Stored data
**********
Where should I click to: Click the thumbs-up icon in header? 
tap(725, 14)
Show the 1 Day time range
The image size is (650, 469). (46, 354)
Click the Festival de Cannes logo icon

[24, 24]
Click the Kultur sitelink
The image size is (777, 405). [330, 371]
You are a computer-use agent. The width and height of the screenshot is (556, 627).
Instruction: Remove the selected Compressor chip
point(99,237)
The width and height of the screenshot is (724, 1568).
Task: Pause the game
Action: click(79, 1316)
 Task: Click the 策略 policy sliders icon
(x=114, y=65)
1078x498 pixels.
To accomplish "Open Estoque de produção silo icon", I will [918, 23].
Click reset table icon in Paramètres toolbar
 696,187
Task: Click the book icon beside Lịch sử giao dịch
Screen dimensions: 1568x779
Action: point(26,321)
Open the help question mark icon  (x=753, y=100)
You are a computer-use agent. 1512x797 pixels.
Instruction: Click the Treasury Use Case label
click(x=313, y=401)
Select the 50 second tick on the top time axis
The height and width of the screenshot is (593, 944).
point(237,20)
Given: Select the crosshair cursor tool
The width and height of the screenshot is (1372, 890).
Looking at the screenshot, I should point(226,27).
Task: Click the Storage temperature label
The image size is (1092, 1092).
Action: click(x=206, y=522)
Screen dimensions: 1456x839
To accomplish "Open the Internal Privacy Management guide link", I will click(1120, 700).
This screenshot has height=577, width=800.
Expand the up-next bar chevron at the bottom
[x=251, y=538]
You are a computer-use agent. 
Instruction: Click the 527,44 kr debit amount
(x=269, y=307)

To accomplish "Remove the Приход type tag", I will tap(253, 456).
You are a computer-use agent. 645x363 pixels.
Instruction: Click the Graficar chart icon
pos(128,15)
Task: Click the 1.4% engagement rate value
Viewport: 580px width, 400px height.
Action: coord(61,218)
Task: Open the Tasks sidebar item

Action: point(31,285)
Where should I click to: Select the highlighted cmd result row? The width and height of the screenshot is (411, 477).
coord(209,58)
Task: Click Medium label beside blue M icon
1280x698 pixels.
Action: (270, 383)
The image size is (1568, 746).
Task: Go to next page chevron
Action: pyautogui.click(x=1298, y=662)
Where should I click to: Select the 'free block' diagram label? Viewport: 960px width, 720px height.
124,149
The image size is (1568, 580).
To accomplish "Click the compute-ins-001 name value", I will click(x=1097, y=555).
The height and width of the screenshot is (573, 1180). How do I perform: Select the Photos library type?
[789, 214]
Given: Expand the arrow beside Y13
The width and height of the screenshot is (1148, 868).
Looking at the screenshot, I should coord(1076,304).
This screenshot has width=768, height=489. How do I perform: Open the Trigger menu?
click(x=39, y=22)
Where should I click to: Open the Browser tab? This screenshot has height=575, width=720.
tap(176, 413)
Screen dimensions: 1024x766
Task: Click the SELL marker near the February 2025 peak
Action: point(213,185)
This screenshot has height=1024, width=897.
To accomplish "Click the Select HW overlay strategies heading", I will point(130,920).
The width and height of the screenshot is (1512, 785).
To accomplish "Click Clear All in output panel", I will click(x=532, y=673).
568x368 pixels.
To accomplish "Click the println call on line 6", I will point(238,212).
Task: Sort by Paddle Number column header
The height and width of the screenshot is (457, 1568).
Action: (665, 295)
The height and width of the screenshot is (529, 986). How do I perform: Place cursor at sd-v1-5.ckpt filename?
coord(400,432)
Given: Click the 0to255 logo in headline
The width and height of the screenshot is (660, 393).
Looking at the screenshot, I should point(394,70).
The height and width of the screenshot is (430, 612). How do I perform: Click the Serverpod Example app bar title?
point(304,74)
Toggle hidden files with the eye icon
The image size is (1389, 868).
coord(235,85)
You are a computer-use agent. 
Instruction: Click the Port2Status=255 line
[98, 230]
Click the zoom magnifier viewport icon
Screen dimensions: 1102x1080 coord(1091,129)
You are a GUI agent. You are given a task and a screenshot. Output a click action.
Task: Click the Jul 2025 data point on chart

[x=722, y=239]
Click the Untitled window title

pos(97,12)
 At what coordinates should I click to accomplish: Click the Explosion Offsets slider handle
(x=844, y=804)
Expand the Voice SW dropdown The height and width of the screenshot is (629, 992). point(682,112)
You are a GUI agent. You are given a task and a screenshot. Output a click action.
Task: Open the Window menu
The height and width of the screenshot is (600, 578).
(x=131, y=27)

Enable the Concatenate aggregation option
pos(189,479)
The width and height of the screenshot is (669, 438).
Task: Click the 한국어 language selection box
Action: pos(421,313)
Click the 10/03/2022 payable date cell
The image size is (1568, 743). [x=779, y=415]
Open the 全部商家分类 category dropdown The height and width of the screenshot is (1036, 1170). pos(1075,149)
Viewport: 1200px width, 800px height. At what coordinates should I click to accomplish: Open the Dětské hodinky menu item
**********
§ Brief: Make an exact transcription of the entries above.

§ Exercise result:
Where should I click to: Click the thumbs-up icon in header? 
tap(725, 14)
Show the 1 Day time range
The image size is (650, 469). (46, 354)
Click the Festival de Cannes logo icon

[24, 24]
Click the Kultur sitelink
The image size is (777, 405). [330, 371]
You are a computer-use agent. The width and height of the screenshot is (556, 627).
Instruction: Remove the selected Compressor chip
point(99,237)
The width and height of the screenshot is (724, 1568).
Task: Pause the game
Action: click(79, 1316)
 Task: Click the 策略 policy sliders icon
(x=114, y=65)
1078x498 pixels.
To accomplish "Open Estoque de produção silo icon", I will [918, 23].
Click reset table icon in Paramètres toolbar
 696,187
Task: Click the book icon beside Lịch sử giao dịch
Screen dimensions: 1568x779
Action: point(26,321)
Open the help question mark icon  (x=753, y=100)
You are a computer-use agent. 1512x797 pixels.
Instruction: Click the Treasury Use Case label
click(x=313, y=401)
Select the 50 second tick on the top time axis
The height and width of the screenshot is (593, 944).
point(237,20)
Given: Select the crosshair cursor tool
The width and height of the screenshot is (1372, 890).
Looking at the screenshot, I should point(226,27).
Task: Click the Storage temperature label
The image size is (1092, 1092).
Action: click(x=206, y=522)
Screen dimensions: 1456x839
To accomplish "Open the Internal Privacy Management guide link", I will click(1120, 700).
This screenshot has height=577, width=800.
Expand the up-next bar chevron at the bottom
[x=251, y=538]
You are a computer-use agent. 
Instruction: Click the 527,44 kr debit amount
(x=269, y=307)

To accomplish "Remove the Приход type tag", I will tap(253, 456).
You are a computer-use agent. 645x363 pixels.
Instruction: Click the Graficar chart icon
pos(128,15)
Task: Click the 1.4% engagement rate value
Viewport: 580px width, 400px height.
Action: coord(61,218)
Task: Open the Tasks sidebar item

Action: point(31,285)
Where should I click to: Select the highlighted cmd result row? The width and height of the screenshot is (411, 477).
coord(209,58)
Task: Click Medium label beside blue M icon
1280x698 pixels.
Action: (270, 383)
The image size is (1568, 746).
Task: Go to next page chevron
Action: pyautogui.click(x=1298, y=662)
Where should I click to: Select the 'free block' diagram label? Viewport: 960px width, 720px height.
124,149
The image size is (1568, 580).
To accomplish "Click the compute-ins-001 name value", I will click(x=1097, y=555).
The height and width of the screenshot is (573, 1180). How do I perform: Select the Photos library type?
[789, 214]
Given: Expand the arrow beside Y13
The width and height of the screenshot is (1148, 868).
Looking at the screenshot, I should coord(1076,304).
This screenshot has width=768, height=489. How do I perform: Open the Trigger menu?
click(x=39, y=22)
Where should I click to: Open the Browser tab? This screenshot has height=575, width=720.
tap(176, 413)
Screen dimensions: 1024x766
Task: Click the SELL marker near the February 2025 peak
Action: point(213,185)
This screenshot has height=1024, width=897.
To accomplish "Click the Select HW overlay strategies heading", I will point(130,920).
The width and height of the screenshot is (1512, 785).
To accomplish "Click Clear All in output panel", I will click(x=532, y=673).
568x368 pixels.
To accomplish "Click the println call on line 6", I will point(238,212).
Task: Sort by Paddle Number column header
The height and width of the screenshot is (457, 1568).
Action: (665, 295)
The height and width of the screenshot is (529, 986). How do I perform: Place cursor at sd-v1-5.ckpt filename?
coord(400,432)
Given: Click the 0to255 logo in headline
The width and height of the screenshot is (660, 393).
Looking at the screenshot, I should point(394,70).
The height and width of the screenshot is (430, 612). How do I perform: Click the Serverpod Example app bar title?
point(304,74)
Toggle hidden files with the eye icon
The image size is (1389, 868).
coord(235,85)
You are a computer-use agent. 
Instruction: Click the Port2Status=255 line
[98, 230]
Click the zoom magnifier viewport icon
Screen dimensions: 1102x1080 coord(1091,129)
You are a GUI agent. You are given a task and a screenshot. Output a click action.
Task: Click the Jul 2025 data point on chart

[x=722, y=239]
Click the Untitled window title

pos(97,12)
 At what coordinates should I click to accomplish: Click the Explosion Offsets slider handle
(x=844, y=804)
Expand the Voice SW dropdown The height and width of the screenshot is (629, 992). point(682,112)
You are a GUI agent. You are given a task and a screenshot. Output a click action.
Task: Open the Window menu
The height and width of the screenshot is (600, 578).
(x=131, y=27)

Enable the Concatenate aggregation option
pos(189,479)
The width and height of the screenshot is (669, 438).
Task: Click the 한국어 language selection box
Action: pos(421,313)
Click the 10/03/2022 payable date cell
The image size is (1568, 743). [x=779, y=415]
Open the 全部商家分类 category dropdown The height and width of the screenshot is (1036, 1170). pos(1075,149)
Viewport: 1200px width, 800px height. At what coordinates should I click to accomplish: Open the Dětské hodinky menu item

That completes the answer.